The new operator returns pointer to a heap-based value.  (We have no delete operator, so memory is not recovered). The constant types are integer, real and string. The ampresand operator returns the address of the corresponding reference. The ^ symbol used as an operator on a reference dereferences a pointer value. The dot notation is used to access both data fields and member functions in a class structure.

Lexical Conventions

  1. Comments are surrounded by { and }. They may not contain either a { or a }. Comments may appear anyplace but within a token.
  2. Blanks between tokens are optional, with the exception that keywords cannot be immediately adjacent to identifiers.
  3. The identifier token matches a letter followed by letters or digits.
  4. There are three constant types. An integer constant is a sequence of one or more digits, interpreted as a base-10 value. A floating point constant is a sequence of one or more digits, followed by a period, followed by zero or more digits. A string constant is surrounded by a pair of double quotes, and cannot contain a double quote character.
  5. Keywords are reserved, and cannot be used as variable names.
  6. The logical operators are and and or.
  7. The legal relational tests are < <= !=, ==, >= and >
  8. The legal addition operators are + and -, and <<. The latter is the left shift operator, and requires two integer arguments.
  9. The legal multiplication operators are * and / and %. The latter is the remainder operator, and requires two integer arguments.
  10. Arguments are passed by value. Legal arguments must be integer, floating point, or pointer type.

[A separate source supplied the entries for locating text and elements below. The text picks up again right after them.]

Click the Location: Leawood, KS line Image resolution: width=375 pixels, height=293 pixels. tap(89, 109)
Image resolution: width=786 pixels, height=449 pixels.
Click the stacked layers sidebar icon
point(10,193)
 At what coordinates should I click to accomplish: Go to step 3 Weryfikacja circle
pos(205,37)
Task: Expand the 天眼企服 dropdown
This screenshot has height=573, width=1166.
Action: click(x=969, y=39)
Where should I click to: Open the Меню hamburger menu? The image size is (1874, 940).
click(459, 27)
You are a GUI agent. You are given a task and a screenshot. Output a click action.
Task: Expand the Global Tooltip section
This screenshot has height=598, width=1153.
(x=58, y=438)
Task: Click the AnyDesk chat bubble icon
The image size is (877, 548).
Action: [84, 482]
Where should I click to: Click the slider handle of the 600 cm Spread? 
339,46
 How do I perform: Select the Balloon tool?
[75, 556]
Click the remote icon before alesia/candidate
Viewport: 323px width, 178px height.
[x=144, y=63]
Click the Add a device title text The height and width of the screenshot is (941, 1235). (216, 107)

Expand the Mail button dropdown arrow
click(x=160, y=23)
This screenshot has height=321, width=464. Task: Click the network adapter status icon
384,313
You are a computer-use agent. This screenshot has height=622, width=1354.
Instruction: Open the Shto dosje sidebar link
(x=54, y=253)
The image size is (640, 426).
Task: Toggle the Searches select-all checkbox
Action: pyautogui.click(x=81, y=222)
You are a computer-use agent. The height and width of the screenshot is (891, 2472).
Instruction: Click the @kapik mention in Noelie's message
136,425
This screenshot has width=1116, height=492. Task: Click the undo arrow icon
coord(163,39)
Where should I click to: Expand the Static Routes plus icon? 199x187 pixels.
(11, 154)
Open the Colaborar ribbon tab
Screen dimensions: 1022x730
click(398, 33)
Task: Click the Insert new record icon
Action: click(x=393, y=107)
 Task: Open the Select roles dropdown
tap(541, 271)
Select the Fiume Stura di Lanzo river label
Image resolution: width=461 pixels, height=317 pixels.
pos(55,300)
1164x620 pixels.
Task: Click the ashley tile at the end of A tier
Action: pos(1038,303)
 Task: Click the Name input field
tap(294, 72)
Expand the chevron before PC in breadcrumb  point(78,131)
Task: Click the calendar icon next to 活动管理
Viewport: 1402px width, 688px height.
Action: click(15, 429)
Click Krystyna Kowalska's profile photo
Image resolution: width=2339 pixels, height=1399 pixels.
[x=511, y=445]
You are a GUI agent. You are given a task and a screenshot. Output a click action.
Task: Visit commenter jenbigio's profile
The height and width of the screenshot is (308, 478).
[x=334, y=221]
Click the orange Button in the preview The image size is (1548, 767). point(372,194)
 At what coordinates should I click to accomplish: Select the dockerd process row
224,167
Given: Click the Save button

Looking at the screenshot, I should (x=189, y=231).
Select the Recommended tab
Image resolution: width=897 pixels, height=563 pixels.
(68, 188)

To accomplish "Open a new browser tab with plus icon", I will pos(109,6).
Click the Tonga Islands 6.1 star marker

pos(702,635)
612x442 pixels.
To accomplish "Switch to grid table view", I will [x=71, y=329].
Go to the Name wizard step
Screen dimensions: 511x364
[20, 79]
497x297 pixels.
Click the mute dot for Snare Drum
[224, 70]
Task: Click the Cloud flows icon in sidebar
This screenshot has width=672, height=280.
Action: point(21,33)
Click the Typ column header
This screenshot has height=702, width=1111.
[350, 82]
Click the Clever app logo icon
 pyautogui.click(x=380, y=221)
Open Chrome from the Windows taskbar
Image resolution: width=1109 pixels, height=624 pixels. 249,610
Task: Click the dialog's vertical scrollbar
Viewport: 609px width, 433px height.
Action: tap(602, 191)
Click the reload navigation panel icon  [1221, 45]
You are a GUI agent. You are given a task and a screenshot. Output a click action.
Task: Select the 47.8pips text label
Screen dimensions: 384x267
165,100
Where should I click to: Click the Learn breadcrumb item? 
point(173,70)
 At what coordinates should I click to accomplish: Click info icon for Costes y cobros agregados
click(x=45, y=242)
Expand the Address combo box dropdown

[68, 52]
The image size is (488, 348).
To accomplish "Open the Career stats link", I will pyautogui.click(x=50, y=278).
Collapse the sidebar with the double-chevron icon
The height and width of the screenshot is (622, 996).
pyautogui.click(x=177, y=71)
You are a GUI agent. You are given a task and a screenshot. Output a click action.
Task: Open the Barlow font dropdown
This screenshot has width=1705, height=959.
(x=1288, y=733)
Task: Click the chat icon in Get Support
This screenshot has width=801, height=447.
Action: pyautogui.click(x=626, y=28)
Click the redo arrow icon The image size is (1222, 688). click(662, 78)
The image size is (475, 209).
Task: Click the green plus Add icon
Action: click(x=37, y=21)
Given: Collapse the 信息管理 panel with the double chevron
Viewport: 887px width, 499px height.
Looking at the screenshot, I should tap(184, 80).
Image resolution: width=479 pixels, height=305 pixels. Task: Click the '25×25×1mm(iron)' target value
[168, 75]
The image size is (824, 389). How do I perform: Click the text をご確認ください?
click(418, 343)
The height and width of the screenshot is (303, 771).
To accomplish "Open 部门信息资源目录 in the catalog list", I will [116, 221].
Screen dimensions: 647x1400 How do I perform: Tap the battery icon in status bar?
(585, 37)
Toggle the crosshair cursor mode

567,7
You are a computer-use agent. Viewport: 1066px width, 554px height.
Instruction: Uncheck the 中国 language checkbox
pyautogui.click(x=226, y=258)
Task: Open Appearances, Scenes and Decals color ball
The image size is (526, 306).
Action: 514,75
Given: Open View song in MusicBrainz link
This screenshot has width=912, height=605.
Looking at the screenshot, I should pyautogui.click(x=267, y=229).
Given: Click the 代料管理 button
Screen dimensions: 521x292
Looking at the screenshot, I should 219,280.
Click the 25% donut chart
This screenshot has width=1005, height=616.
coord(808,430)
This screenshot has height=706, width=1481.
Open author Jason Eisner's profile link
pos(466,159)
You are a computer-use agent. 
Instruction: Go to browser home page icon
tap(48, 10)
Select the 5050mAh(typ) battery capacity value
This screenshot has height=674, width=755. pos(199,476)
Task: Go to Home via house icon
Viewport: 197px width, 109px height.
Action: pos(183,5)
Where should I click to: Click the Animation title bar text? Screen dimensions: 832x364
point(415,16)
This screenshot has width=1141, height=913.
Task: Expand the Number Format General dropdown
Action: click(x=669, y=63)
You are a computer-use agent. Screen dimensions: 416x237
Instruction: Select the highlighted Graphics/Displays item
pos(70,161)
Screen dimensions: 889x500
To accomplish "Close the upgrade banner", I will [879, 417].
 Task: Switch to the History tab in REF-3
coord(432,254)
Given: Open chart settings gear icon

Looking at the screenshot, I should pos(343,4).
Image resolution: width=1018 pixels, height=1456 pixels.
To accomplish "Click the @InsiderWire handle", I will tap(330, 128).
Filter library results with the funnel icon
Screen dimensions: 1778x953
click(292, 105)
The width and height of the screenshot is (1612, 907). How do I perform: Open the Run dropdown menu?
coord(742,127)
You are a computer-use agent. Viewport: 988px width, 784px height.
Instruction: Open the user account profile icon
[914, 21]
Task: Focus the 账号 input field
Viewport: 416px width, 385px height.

  11. Arithmetic operations on integer arguments return integer values. If both arguments are floating point the result if floating point. If one argument is integer and other other floating point, the integer argument is converted to floating point and the result is floating point.
  12. Relational and logical operators return a value of type boolean.
  13. The lower bound in a declaration of any array type must be less than the upper bound.
  14. In a field expression, the identifier must match one of the declared field names.
  15. All variables and functions must be declared prior to their first use.